> **Directions**
When a line in the records contains the string "will", copy that line.

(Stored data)
-- -- --

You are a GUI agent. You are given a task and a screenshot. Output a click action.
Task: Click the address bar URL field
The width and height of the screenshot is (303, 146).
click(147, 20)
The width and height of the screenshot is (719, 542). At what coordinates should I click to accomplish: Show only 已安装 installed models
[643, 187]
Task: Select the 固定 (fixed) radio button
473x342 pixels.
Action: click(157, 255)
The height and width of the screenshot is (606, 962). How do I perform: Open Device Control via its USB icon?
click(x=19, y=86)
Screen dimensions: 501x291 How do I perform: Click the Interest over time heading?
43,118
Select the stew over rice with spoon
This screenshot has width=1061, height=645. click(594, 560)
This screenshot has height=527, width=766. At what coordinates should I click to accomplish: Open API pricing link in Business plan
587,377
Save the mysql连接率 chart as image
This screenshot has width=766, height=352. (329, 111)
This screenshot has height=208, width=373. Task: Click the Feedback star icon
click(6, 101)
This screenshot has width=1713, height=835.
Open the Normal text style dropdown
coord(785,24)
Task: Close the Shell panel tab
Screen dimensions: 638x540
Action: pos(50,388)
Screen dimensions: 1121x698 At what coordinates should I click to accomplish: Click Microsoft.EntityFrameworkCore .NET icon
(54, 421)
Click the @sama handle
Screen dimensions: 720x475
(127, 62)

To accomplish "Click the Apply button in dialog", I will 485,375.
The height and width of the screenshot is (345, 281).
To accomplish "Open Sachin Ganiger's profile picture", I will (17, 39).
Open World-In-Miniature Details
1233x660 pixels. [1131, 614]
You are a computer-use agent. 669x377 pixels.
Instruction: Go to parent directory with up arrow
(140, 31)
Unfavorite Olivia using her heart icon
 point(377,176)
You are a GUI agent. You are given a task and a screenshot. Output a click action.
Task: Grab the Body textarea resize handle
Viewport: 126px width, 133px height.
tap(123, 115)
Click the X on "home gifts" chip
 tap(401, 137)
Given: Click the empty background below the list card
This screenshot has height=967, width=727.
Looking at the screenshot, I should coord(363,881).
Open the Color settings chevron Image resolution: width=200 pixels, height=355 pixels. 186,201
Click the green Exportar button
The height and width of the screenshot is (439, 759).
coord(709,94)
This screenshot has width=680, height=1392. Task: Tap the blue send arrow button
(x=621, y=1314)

-- -- --

> **Written reply**
To accomplish "Click the Apply button in dialog", I will 485,375.
To accomplish "Open Sachin Ganiger's profile picture", I will (17, 39).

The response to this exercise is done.